To Shaw and Malor, whether the Supreme Court actually has upheld the Constitution is almost an afterthought; we owe the same legal deference to good and bad rulings alike. But according to what the Founders actually said, constitutional merit means everything in whether an action is binding. This should be obvious—the Constitution is a law, after all, which means that “unconstitutional” isn’t just another word for “unwise” or “unfortunate”—it means illegal. And it doesn’t become legitimate for one of the other branches to implement an illegal decree just because it wasn’t their idea. (For more on this point, see St. Thomas Law Professor Michael Paulsen’s extended discussion here.)
So what is the proper recourse for judicial misconduct? It’s absurd to suggest men as preoccupied with limiting and balancing government power as the Founders were would have expected us to settle for “good luck winning the judicial lottery when the next Supreme Court vacancy opens up!” That means accepting potentially decades’ worth of judicially-imposed violations of life, liberty, and property.
Take abortion, for example. Roe v. Wade has fraudulently told us we’re powerless to directly prohibit the killing of innocent babies. The consequence hasn’t been some legal abstraction, but a million deaths a year. For forty-two years. With stakes like that, can we really say it’s enough to push whatever peripheral restrictions SCOTUS agrees to on one hand while hoping a future president eventually appoints a judge who will eventually vote to overturn? While people are dying?
To be sure, there are other useful tools we could be talking about. Article III gives Congress the power to place limits on the courts’ jurisdiction. Congress could impeach rogue justices. Constitutional amendments could supersede heinous decisions, establish judicial retention elections, or create some sort of legislative veto.
But while all are worth pursuing, none are ultimately adequate. Building the overwhelming popular support necessary to amend the Constitution would at best take too long and at worst be simply unrealistic. And punishing, replacing, or taking jurisdiction from current justices would only prevent their future unconstitutional rulings; they would do nothing about the offenses they’ve already committed.
So in the end, what Huckabee proposes really is the most practical and effective check on the judiciary: ignore ‘em.
It may seem radical, but the Founders back him up. In the aforementioned Federalist 78, Hamilton explains that “the judiciary is beyond comparison the weakest of the three departments of power,” because without the purse to fund them or the sword to enforce them, it can’t actually do anything about its judgments. This was by design, to ensure it “will always be the least dangerous” branch.
Jefferson concurs:
Each of the three departments has equally the right to decide for itself what is its duty under the Constitution without any regard to what the others may have decided for themselves under a similar question.
Who wins such conflicts? Madison answers:
[It is] the ultimate right of the parties to the Constitution, to judge whether the compact has been dangerously violated, must extend to violations by one delegated authority as well as by another—by the judiciary as well as by the executive, or the legislature.
This means that when the elected branches decide the Supreme Court is acting so lawlessly they cannot follow its rulings while also honoring their oaths of office, the people decide which branch is in the right.
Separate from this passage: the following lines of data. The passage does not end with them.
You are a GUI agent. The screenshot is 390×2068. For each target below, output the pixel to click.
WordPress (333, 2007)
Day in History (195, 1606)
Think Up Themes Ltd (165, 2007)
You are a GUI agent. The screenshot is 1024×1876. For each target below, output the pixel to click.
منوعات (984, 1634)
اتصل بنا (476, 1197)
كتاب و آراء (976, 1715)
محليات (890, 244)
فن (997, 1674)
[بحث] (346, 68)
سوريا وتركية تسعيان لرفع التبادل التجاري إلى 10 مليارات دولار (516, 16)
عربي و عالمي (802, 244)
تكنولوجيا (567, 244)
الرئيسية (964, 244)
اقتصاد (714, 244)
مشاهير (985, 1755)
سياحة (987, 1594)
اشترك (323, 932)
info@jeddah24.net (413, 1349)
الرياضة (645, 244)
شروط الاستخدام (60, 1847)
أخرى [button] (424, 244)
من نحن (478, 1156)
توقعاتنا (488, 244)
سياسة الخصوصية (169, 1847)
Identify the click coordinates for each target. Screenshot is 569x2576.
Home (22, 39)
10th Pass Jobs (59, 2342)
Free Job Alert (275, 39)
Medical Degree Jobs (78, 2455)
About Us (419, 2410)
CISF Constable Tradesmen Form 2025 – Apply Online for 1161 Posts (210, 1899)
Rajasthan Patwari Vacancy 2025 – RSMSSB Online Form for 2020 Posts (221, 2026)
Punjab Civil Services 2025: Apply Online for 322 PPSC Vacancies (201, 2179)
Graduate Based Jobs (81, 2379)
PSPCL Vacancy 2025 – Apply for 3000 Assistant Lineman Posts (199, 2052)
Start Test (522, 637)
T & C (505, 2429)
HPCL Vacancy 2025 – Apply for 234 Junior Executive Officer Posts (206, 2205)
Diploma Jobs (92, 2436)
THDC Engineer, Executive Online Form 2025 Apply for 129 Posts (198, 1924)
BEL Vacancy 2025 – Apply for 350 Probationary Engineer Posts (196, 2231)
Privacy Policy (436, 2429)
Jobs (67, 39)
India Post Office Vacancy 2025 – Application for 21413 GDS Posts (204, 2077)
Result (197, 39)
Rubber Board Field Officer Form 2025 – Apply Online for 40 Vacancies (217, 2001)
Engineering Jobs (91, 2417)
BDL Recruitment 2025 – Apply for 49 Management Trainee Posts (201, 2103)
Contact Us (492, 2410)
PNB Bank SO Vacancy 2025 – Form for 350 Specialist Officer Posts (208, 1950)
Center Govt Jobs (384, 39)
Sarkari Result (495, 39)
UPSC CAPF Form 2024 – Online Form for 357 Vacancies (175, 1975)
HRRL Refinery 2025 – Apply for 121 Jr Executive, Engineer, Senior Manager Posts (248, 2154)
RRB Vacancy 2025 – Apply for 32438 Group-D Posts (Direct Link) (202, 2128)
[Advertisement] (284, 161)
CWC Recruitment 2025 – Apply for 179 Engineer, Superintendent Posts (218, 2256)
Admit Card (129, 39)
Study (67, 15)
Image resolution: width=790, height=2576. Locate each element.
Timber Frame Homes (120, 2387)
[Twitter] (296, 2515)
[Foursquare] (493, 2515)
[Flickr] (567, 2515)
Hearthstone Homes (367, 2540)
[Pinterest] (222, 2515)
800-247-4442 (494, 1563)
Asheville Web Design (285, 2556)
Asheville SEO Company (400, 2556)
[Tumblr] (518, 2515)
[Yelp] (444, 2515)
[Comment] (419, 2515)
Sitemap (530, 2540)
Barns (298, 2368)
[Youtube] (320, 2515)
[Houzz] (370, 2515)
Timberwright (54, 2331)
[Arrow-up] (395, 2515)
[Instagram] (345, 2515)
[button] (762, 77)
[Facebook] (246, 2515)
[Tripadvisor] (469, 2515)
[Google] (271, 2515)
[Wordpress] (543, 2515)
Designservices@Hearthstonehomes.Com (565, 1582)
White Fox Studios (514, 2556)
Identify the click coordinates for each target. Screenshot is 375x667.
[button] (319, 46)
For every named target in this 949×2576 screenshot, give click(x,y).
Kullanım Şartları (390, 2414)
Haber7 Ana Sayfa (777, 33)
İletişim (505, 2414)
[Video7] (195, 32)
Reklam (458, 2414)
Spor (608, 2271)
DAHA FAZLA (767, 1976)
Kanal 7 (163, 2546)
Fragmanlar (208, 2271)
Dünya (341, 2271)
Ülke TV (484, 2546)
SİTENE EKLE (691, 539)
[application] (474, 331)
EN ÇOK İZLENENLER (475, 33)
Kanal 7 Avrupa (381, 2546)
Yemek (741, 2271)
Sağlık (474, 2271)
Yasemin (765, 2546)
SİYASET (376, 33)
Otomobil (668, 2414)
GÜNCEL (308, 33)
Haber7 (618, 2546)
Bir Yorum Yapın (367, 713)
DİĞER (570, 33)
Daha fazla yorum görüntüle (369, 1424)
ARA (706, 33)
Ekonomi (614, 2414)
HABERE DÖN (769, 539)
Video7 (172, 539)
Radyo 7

If the situation really is grave enough, then it falls on conscientious and effective leaders to convince them to sustain such drastic action.
It’s to be expected that that movements are predisposed to dismiss strategies that fall beyond those conventional wisdom’s accustomed them to, proposals that demand more courage from our politicians and invite stronger hysterics from our opponents. But new strategies can’t become viable strategies if we don’t talk about them. For all his other failings, Huckabee gave us a much-needed opportunity to start the conversation. And we blew it.